US charges WikiLeaks founder Julian Assange with conspiracy
His London arrest paves the way for his possible extradition to the US, which wants him for trying to access a classified US government computer
Washington — US prosecutors said on Thursday that they have charged Julian Assange, founder of the WikiLeaks website, with conspiracy in trying to access a classified US government computer with former army intelligence analyst Chelsea Manning in 2010.
Assange, arrested by British police in London and carried out of Ecuador’s embassy there, faces a maximum penalty of five years in prison on the American charges, the US justice department said in a statement.
His London arrest paved the way for his possible extradition to the US.
Assange’s indictment arose from a long-running criminal investigation dating back to the administration of former president Barack Obama. It was triggered in part by the publication of hundreds of thousands of US military reports about the wars in Afghanistan and Iraq and American diplomatic communications by WikiLeaks in 2010.
The justice department said Assange was arrested pursuant to the US/UK Extradition Treaty, and accuses him of involvement in one of the largest compromises of classified information in the history of the US.
The indictment says that Assange, in March 2010, engaged in a conspiracy to assist Manning in cracking a password stored on US department of defence computers connected to the secret internet protocol network (SIPRNet) — a US government network used for classified documents and communications.
He was charged with conspiracy to commit computer intrusion.
The department says Manning had access to the computers as an intelligence analyst and was using them to download classified records to transmit to WikiLeaks. Cracking the password would have enabled Manning to log on to the computers under a username other than her own, making it more difficult for investigators to determine the source of the illegal disclosures, the department said.
The Obama administration decided not to prosecute WikiLeaks on the grounds that the work of WikiLeaks was too similar to journalistic activities protected by the US constitution’s first amendment.
Special counsel Robert Mueller also underscored the role of WikiLeaks in his 22-month investigation into Russia’s role in the 2016 US election. The website published e-mails damaging to Democratic presidential candidate Hillary Clinton that Mueller and US intelligence agencies have said were stolen by Russia in a bid to boost Republican Donald Trump’s candidacy.
The justice department says Manning and Assange engaged in real-time discussions concerning Manning’s transmission of classified records to Assange in which Assange encouraged Manning to provide more information.
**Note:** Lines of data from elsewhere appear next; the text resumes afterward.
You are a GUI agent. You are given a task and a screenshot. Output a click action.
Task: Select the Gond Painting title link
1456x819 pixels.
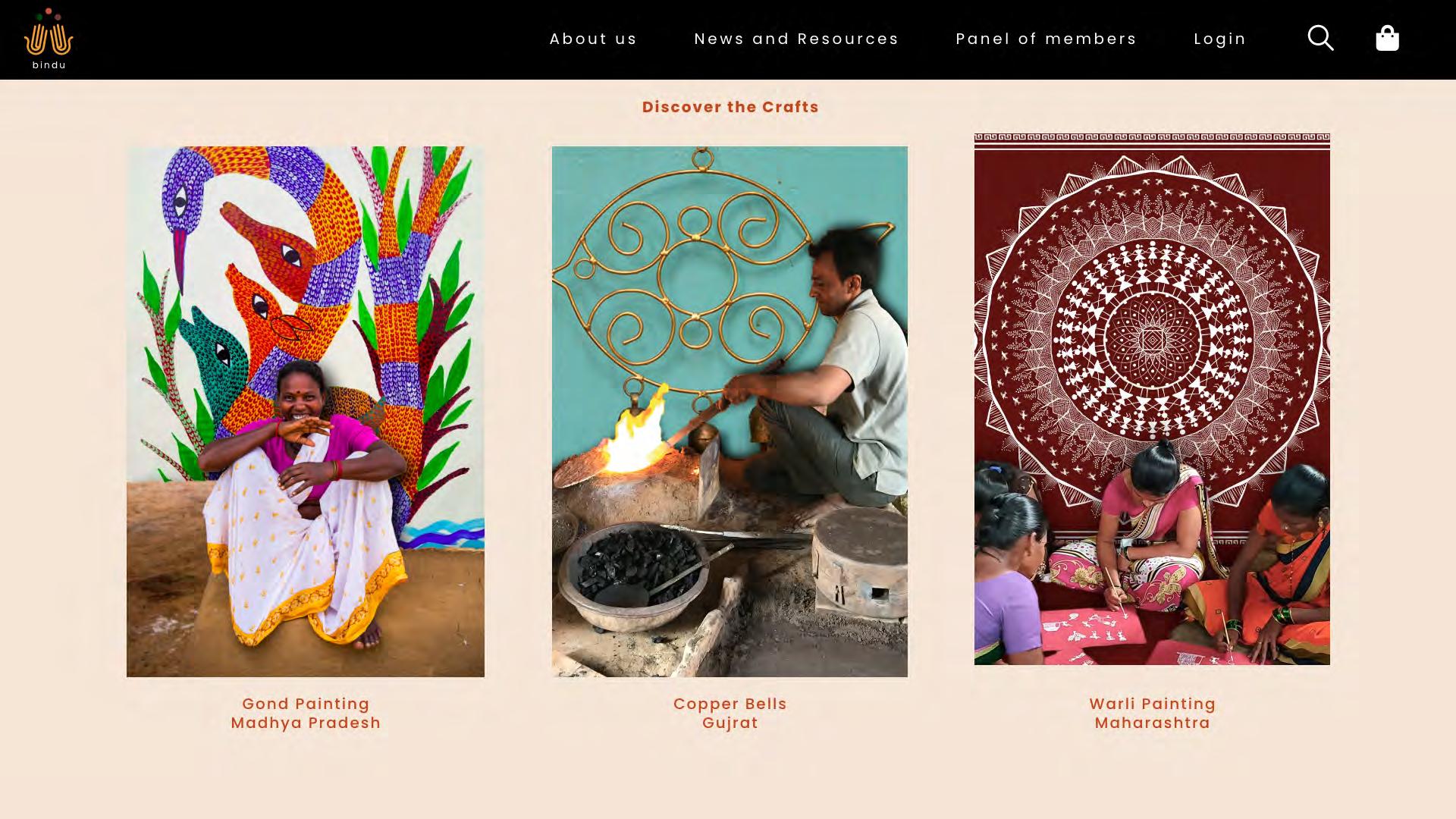pyautogui.click(x=306, y=704)
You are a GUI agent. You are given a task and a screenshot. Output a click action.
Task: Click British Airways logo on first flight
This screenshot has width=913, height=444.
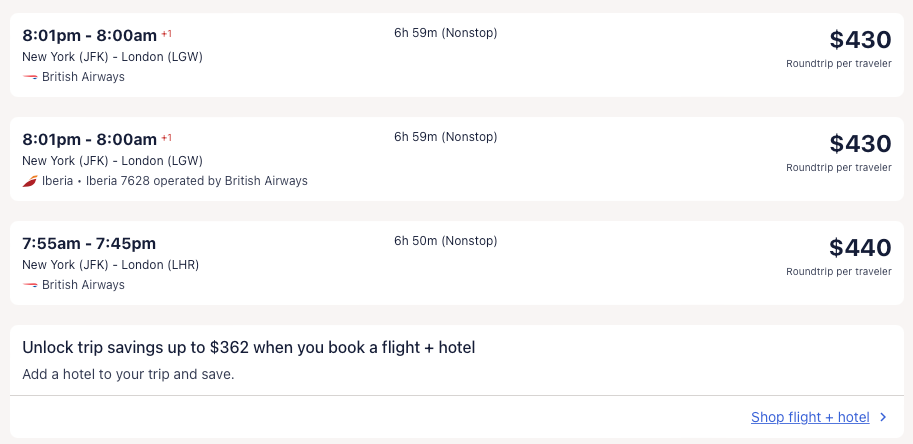[x=30, y=77]
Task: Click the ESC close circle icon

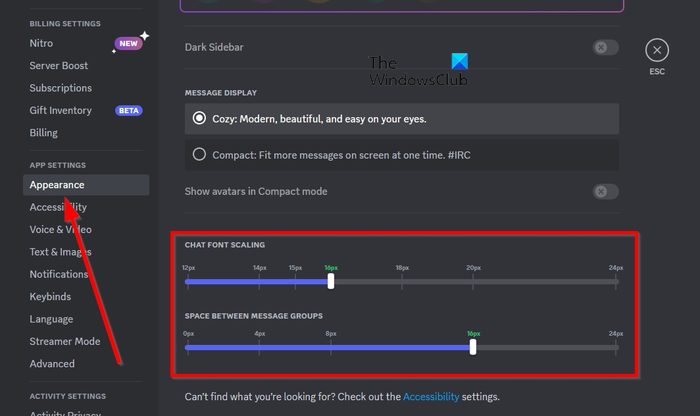Action: click(x=656, y=50)
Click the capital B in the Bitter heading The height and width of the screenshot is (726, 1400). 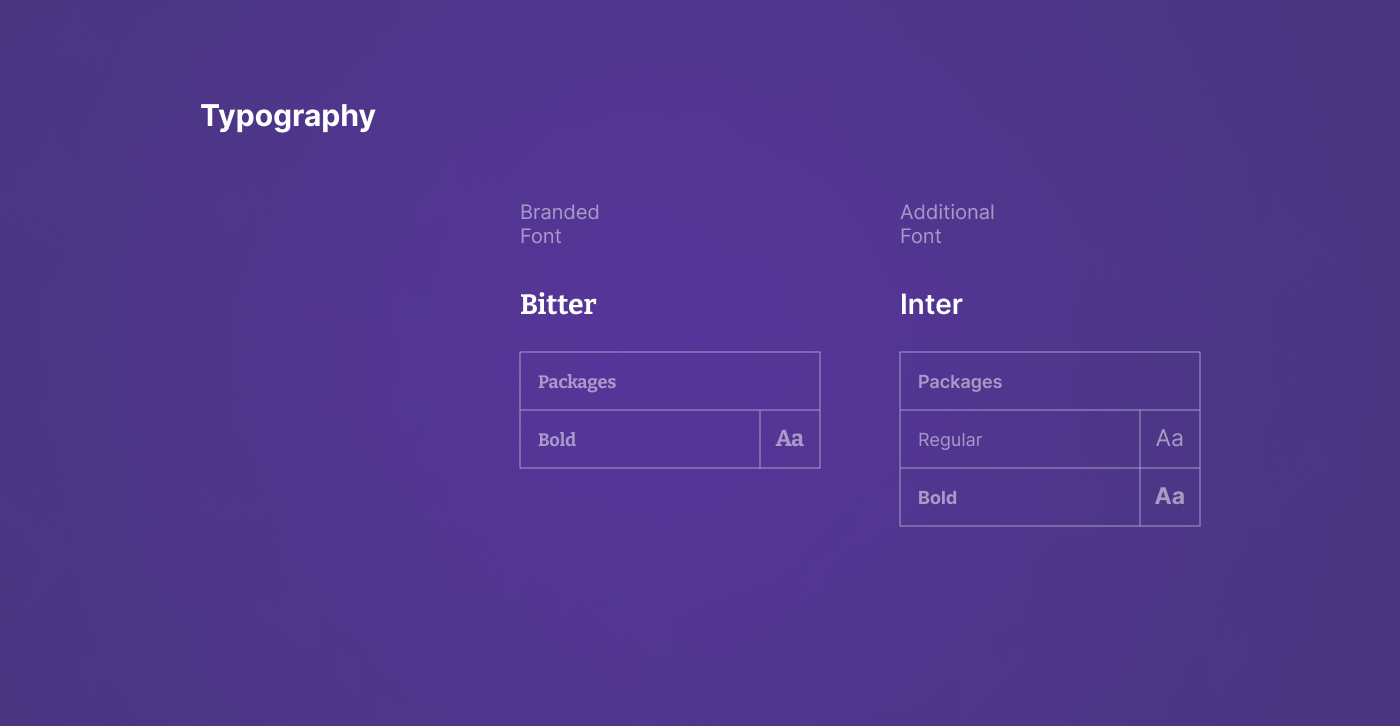[529, 304]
The department’s statement quoted an exchange between the two in which Manning told Assange that “after this upload, that’s all I really have got left”, with Assange replying that “curious eyes never run dry in my experience”.
Assange’s lawyer Jennifer Robinson raised the possibility of her client being sent to face US justice. “Just confirmed: #Assange has been arrested not just for breach of bail conditions but also in relation to a US extradition request,” Robinson tweeted.